> **Exercise**
There is one span to output from the data below: the lines starting at the line with "The height and" and ending at the line with "Switch to the 在线峰值 tab". Output it exactly, ends included, nothing more.

> **Excerpted records**
════════════════════

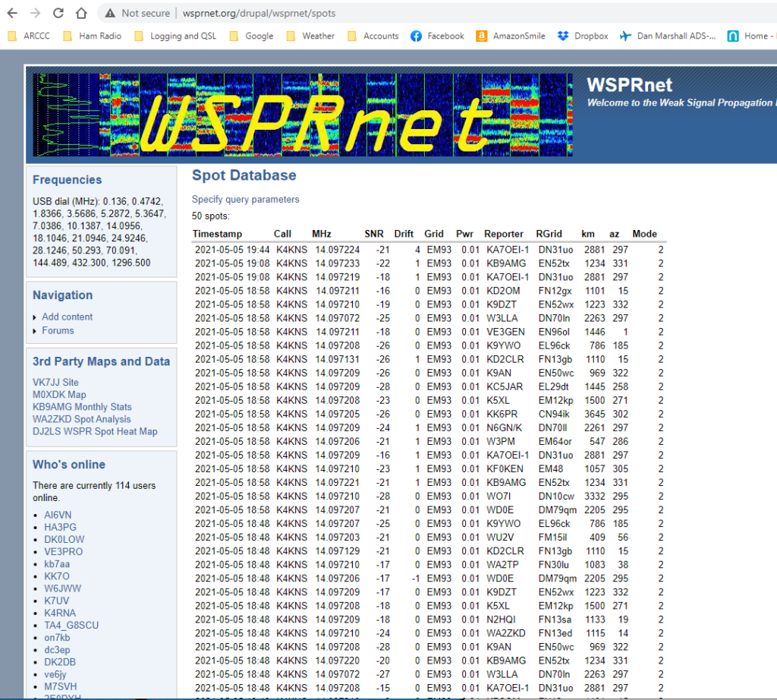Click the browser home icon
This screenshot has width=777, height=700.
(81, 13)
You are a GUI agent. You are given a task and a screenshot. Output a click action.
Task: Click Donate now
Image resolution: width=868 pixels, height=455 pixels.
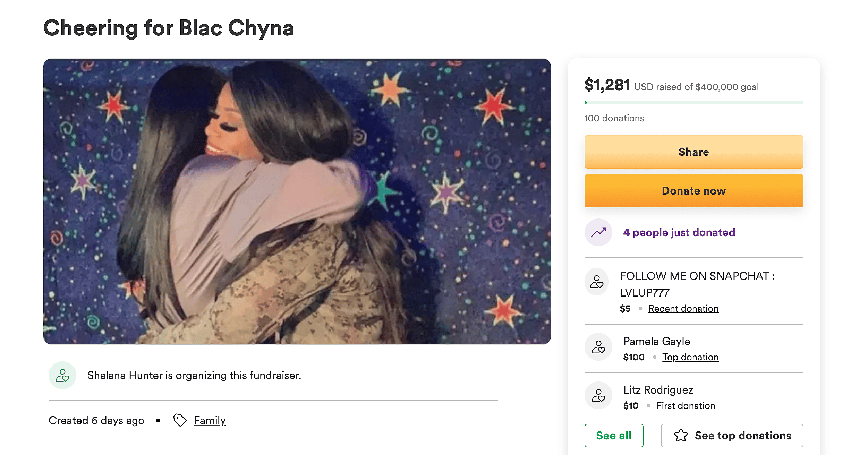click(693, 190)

════════════════════

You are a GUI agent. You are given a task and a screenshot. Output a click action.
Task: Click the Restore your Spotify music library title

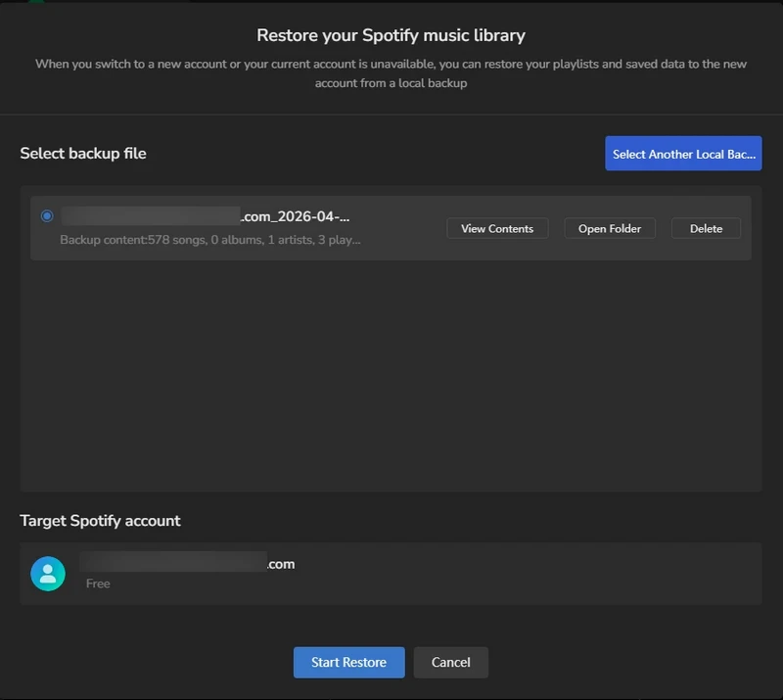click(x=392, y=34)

════════════════════

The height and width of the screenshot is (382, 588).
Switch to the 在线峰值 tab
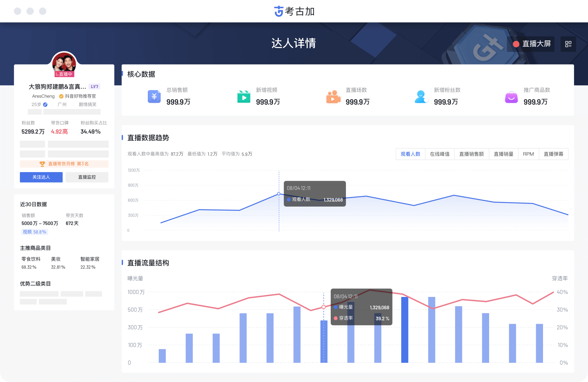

════════════════════

> **Exercise answer**
The height and width of the screenshot is (382, 588).
Switch to the 在线峰值 tab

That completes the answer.